Data in this exercise:
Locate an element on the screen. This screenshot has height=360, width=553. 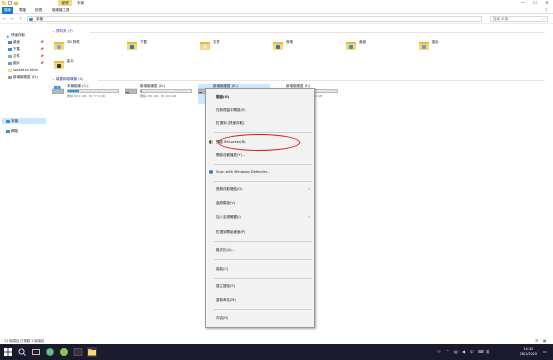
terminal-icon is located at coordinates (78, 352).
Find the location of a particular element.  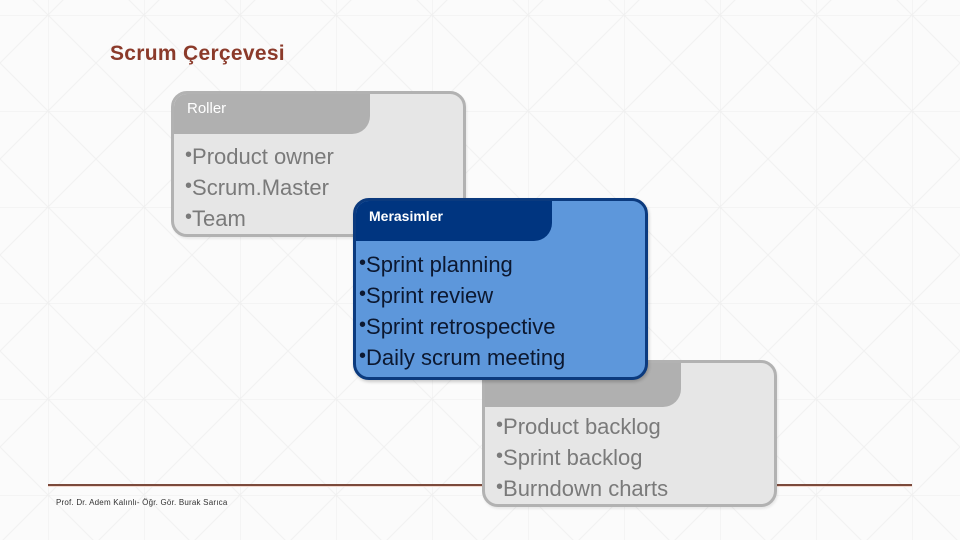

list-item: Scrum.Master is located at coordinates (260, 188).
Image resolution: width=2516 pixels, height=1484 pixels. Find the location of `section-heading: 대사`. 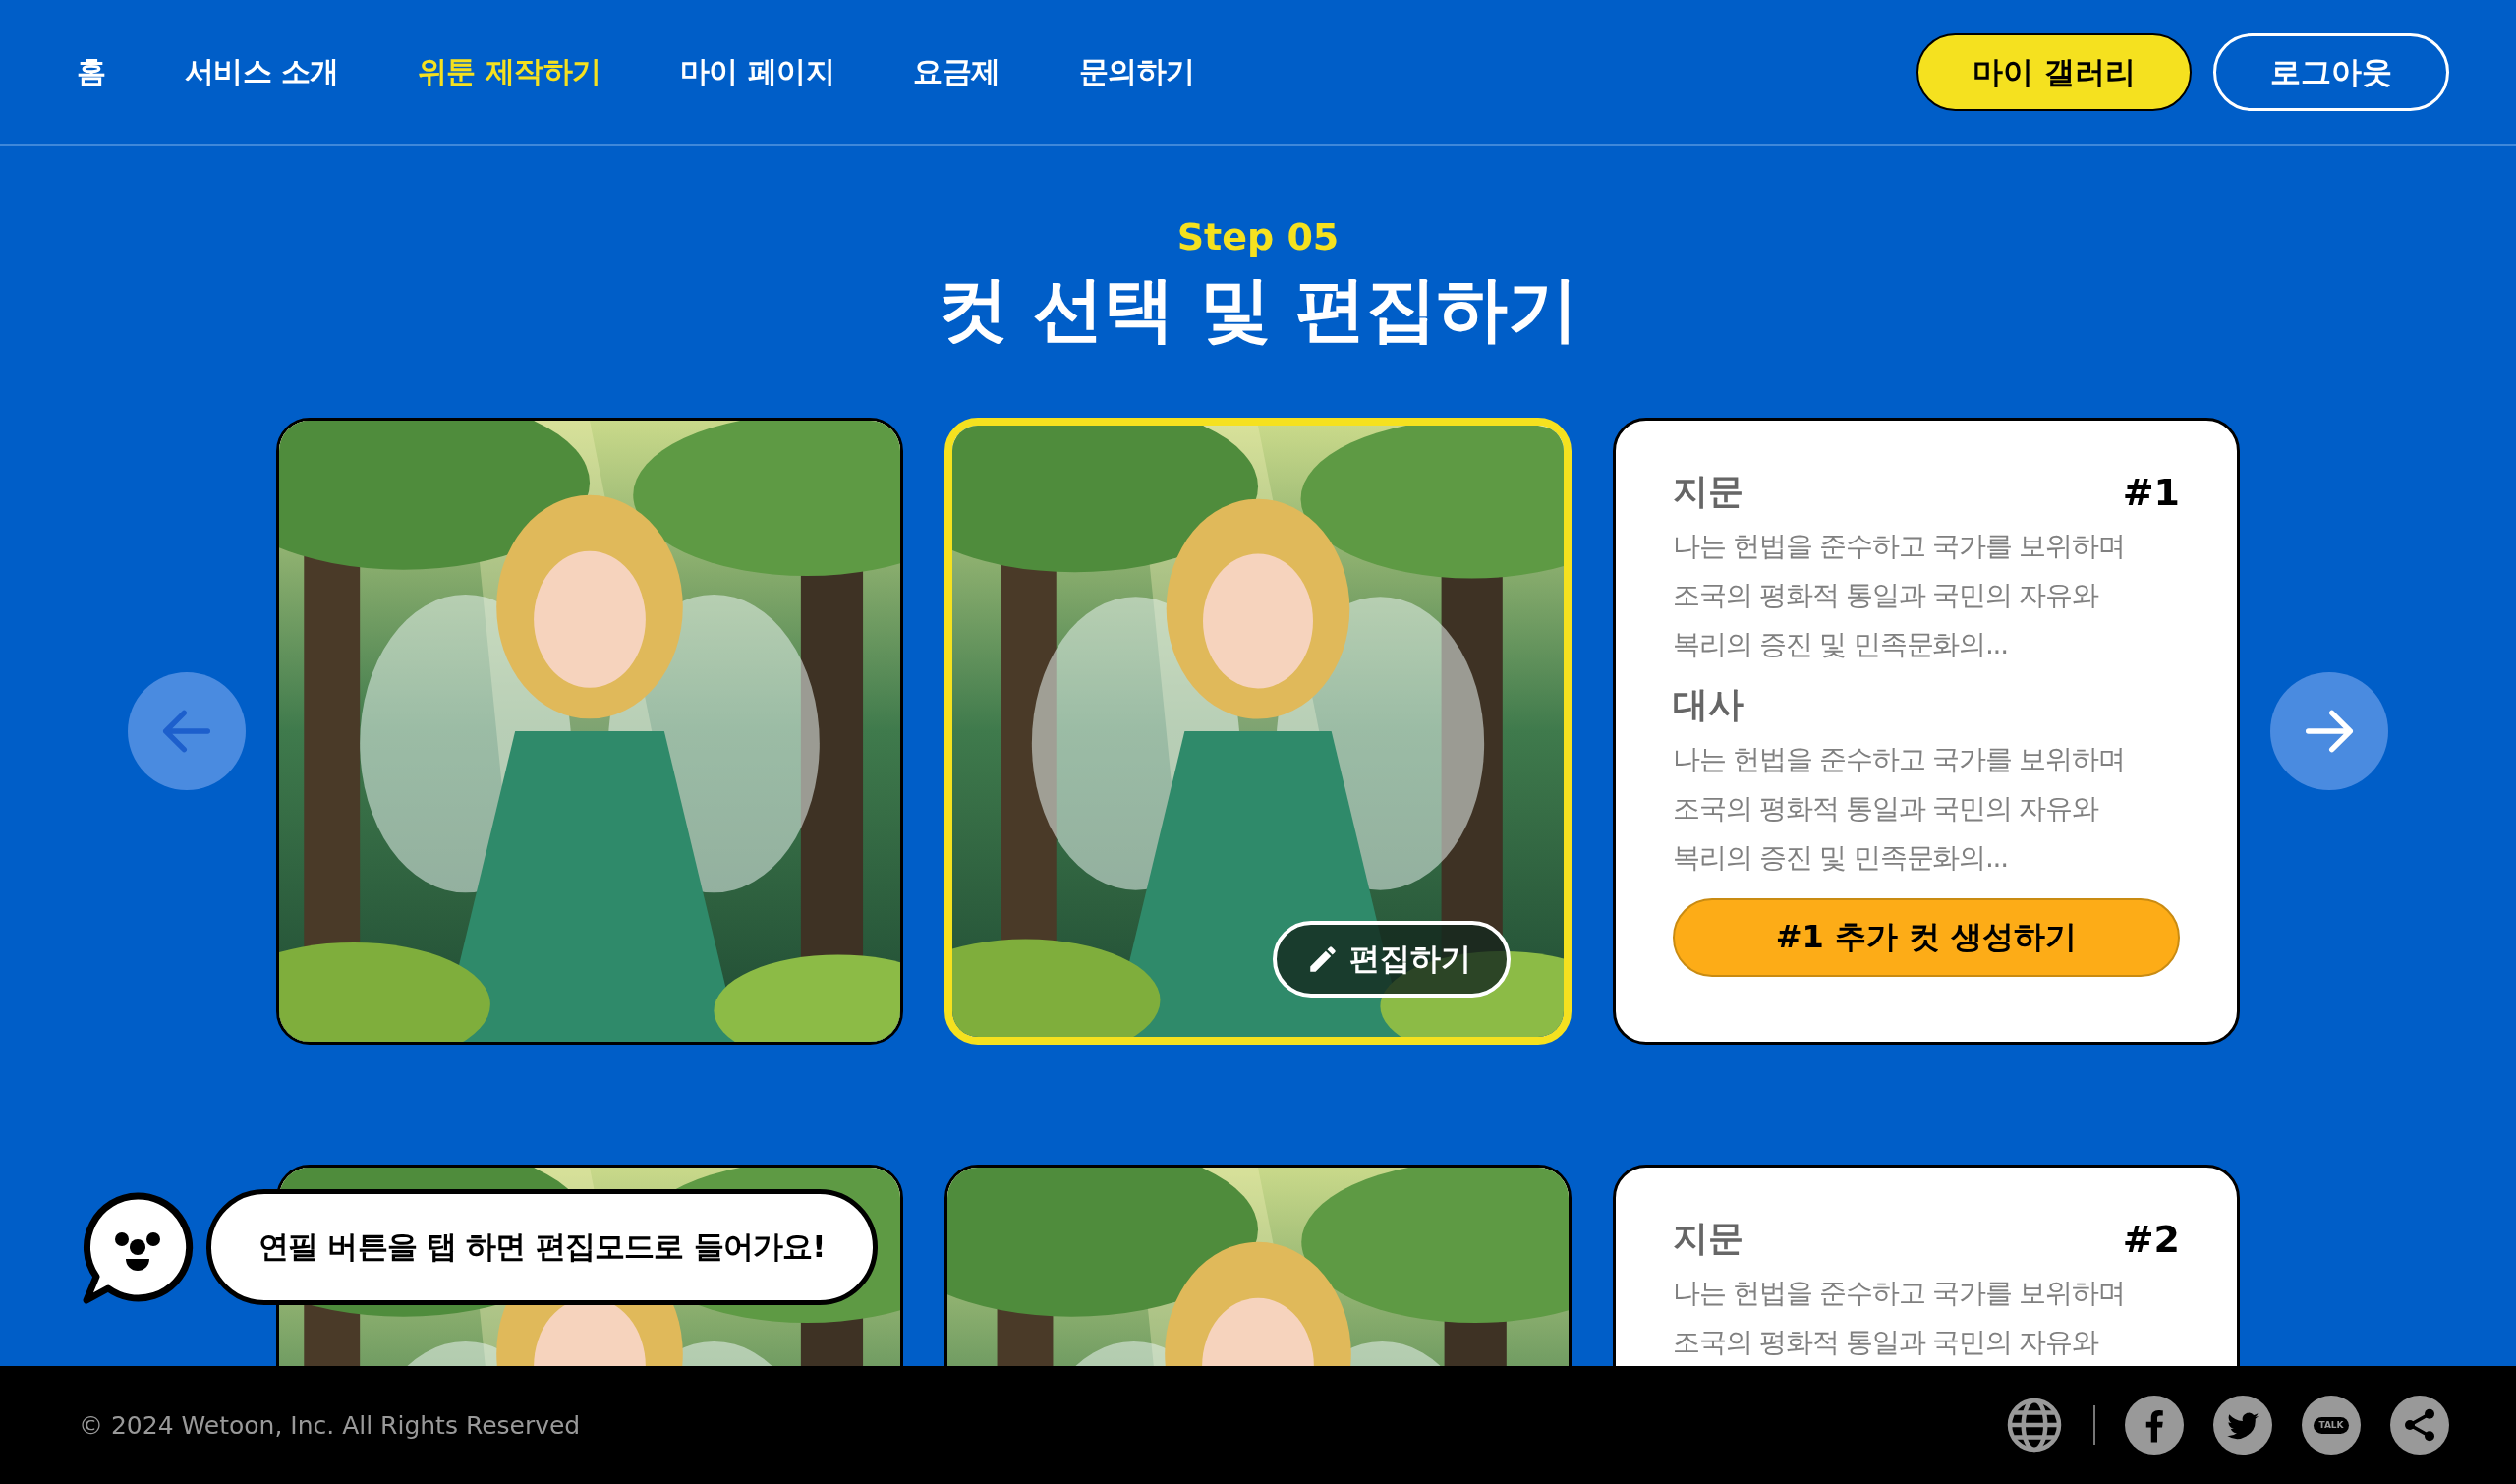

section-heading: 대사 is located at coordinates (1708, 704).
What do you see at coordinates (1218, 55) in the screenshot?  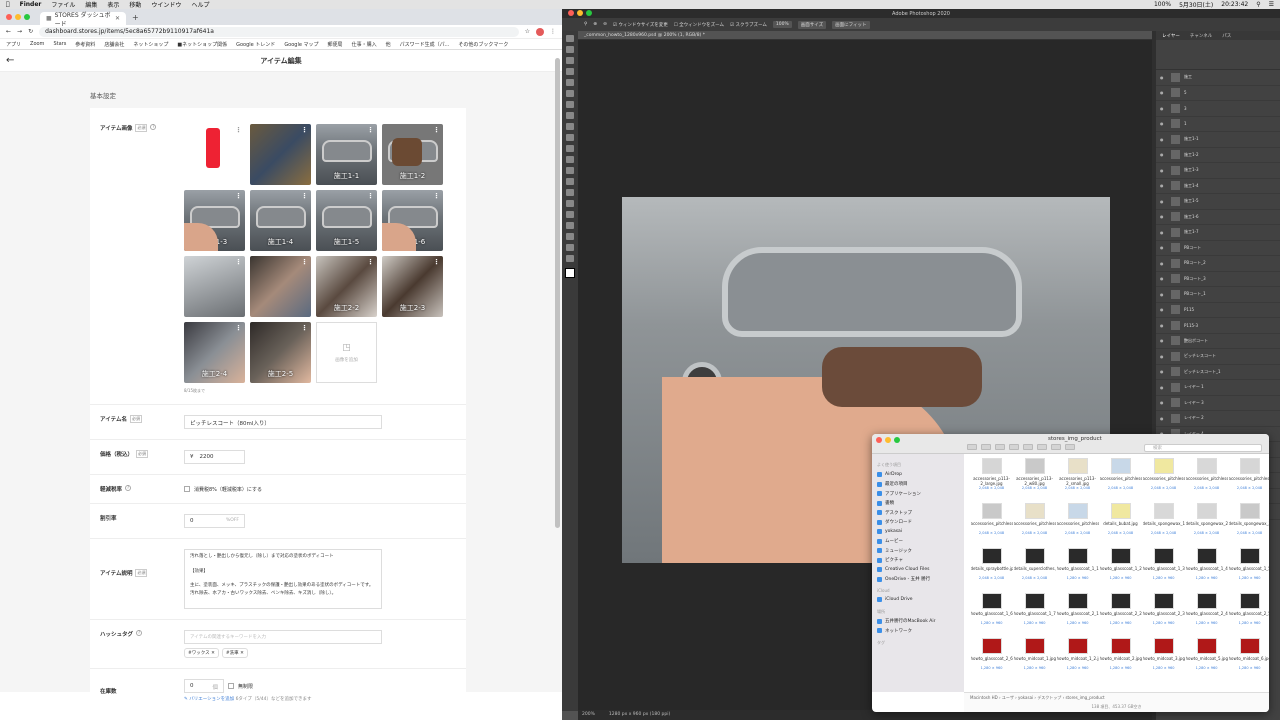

Work required:
Copy each of the records above word for word, leaving out the pictures.

Task solution:
Locate an element on the screen. This screenshot has height=360, width=553. 
terminal-icon is located at coordinates (78, 352).
Find the location of a particular element.  

list-item: Scrum.Master is located at coordinates (260, 188).
Image resolution: width=2516 pixels, height=1484 pixels. Find the location of `section-heading: 대사`. 

section-heading: 대사 is located at coordinates (1708, 704).
What do you see at coordinates (1218, 55) in the screenshot?  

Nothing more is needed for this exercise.